- EXERCISE DESCRIPTION:
What is needed is an exact copy of every line from the one with "You are a computer-use" to the end of the entries below, without the pictures.

[Start of section]

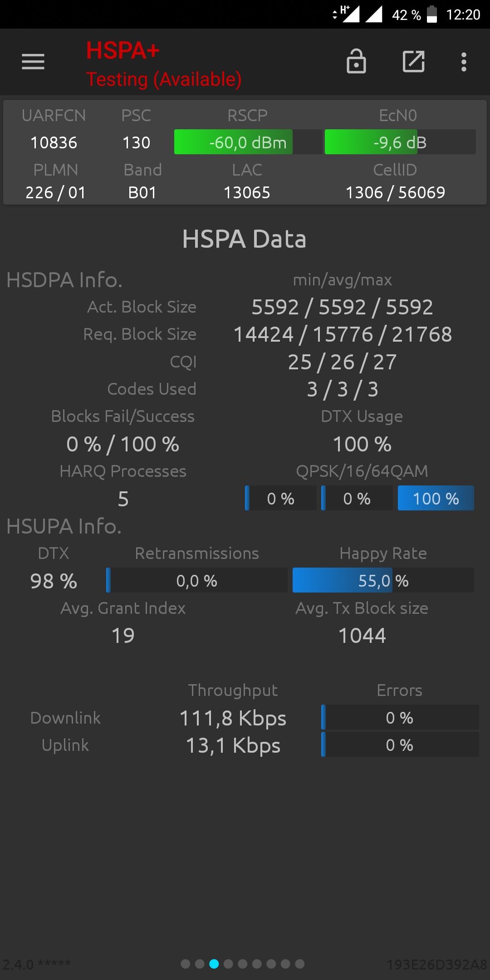Tap the battery icon in status bar
Screen dimensions: 490x980
pos(432,15)
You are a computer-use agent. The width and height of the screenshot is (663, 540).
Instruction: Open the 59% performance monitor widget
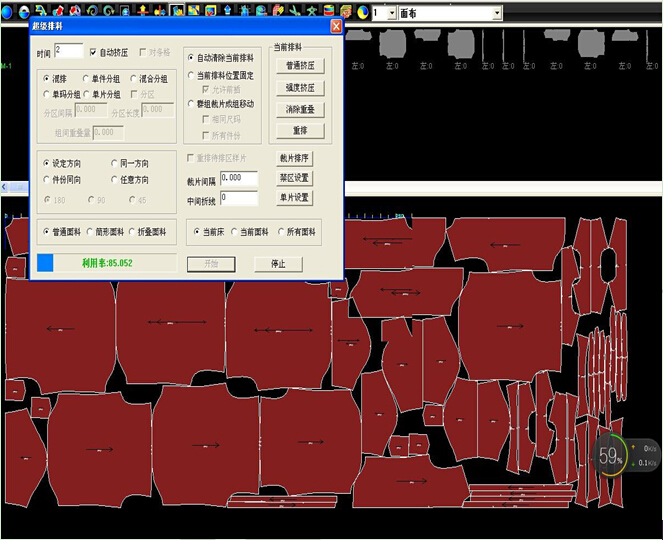pos(611,455)
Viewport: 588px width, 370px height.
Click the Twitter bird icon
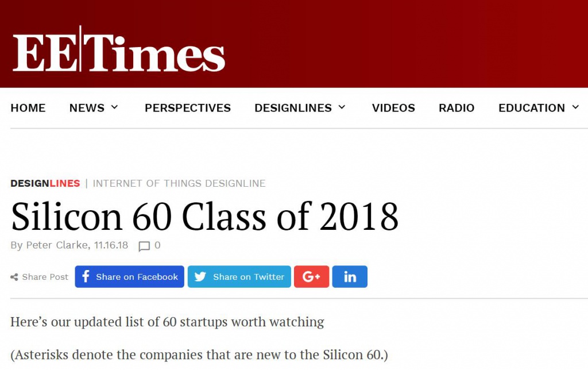pos(200,277)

[End of section]

- RESULT:
You are a computer-use agent. The width and height of the screenshot is (663, 540).
Instruction: Open the 59% performance monitor widget
pos(611,455)
Viewport: 588px width, 370px height.
Click the Twitter bird icon
pos(200,277)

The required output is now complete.